Exercise description: Filter the listing for lines containing "Animals".

——

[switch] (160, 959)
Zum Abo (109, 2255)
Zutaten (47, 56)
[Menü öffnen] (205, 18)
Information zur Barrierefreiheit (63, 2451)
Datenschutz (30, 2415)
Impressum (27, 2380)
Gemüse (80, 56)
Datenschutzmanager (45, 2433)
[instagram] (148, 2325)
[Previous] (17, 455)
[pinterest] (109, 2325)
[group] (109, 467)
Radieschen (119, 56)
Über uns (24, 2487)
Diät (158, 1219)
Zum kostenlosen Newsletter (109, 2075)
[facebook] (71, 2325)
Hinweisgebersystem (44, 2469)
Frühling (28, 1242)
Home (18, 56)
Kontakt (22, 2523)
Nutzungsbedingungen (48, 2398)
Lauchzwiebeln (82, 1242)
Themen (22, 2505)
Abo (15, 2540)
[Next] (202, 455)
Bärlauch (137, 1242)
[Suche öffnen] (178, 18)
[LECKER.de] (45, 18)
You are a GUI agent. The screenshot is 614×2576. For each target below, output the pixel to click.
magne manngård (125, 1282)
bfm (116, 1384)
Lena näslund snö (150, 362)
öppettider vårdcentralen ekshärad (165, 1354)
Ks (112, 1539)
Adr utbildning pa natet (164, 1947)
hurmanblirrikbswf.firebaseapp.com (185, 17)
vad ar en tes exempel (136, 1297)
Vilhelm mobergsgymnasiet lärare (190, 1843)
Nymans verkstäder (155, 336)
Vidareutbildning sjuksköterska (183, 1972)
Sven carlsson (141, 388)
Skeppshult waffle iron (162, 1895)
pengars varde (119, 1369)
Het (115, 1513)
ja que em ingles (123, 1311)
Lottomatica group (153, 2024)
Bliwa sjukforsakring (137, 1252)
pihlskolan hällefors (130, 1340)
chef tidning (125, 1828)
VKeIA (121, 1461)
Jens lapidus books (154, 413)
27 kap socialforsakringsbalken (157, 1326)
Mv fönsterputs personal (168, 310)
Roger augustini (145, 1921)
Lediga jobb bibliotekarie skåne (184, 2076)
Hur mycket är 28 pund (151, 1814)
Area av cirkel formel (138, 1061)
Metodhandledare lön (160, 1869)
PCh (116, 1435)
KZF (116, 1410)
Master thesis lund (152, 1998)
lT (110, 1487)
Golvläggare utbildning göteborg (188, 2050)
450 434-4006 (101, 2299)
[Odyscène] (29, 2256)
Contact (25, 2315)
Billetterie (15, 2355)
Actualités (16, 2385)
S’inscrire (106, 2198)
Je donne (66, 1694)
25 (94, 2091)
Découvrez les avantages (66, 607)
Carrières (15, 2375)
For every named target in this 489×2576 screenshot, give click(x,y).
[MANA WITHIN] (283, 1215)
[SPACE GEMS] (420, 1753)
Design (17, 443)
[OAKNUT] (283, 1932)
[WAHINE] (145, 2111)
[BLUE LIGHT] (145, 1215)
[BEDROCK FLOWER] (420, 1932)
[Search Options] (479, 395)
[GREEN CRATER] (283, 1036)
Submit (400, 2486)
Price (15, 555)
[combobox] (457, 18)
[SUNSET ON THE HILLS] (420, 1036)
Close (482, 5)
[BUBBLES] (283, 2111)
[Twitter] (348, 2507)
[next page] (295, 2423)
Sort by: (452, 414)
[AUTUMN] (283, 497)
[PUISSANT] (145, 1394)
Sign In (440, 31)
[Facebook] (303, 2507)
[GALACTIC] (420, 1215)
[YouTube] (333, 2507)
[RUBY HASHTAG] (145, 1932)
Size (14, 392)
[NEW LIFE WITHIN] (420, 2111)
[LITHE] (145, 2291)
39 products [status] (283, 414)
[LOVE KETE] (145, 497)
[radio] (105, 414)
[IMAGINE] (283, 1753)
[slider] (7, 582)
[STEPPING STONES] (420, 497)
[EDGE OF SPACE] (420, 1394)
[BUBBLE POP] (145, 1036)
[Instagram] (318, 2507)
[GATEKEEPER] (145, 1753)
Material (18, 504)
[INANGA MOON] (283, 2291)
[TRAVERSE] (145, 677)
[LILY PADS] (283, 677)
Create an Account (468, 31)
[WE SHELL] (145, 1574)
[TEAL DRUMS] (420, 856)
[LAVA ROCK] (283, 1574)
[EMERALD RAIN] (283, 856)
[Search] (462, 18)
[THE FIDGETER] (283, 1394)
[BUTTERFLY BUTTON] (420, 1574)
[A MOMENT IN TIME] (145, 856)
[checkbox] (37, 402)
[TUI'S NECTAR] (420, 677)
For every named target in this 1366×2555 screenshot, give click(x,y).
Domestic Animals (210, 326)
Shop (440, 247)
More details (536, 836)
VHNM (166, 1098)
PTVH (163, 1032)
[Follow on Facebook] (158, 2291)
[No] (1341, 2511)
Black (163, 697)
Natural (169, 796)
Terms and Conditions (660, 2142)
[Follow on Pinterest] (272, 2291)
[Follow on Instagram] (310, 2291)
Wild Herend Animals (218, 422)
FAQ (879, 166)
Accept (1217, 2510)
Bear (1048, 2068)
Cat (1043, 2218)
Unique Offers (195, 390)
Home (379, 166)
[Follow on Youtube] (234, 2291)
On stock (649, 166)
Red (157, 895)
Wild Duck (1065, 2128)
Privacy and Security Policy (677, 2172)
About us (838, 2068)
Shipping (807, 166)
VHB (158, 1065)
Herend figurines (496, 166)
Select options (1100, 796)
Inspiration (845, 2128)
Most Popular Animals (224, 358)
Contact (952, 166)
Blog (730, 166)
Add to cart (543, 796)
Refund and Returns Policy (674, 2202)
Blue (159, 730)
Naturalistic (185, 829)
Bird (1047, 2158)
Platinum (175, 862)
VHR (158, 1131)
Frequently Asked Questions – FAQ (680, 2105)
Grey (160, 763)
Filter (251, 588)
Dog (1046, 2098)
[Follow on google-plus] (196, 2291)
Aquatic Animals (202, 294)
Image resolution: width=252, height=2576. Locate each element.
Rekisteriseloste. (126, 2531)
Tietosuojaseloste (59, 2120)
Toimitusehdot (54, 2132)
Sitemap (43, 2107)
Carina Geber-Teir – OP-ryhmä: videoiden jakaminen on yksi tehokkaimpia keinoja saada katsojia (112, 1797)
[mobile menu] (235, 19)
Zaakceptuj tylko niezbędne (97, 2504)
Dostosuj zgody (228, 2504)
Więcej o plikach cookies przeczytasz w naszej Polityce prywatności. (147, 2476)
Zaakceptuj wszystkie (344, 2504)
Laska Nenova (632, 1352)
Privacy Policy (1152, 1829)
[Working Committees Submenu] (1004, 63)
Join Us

——

Written reply:
Domestic Animals (210, 326)
Wild Herend Animals (218, 422)
Most Popular Animals (224, 358)
Aquatic Animals (202, 294)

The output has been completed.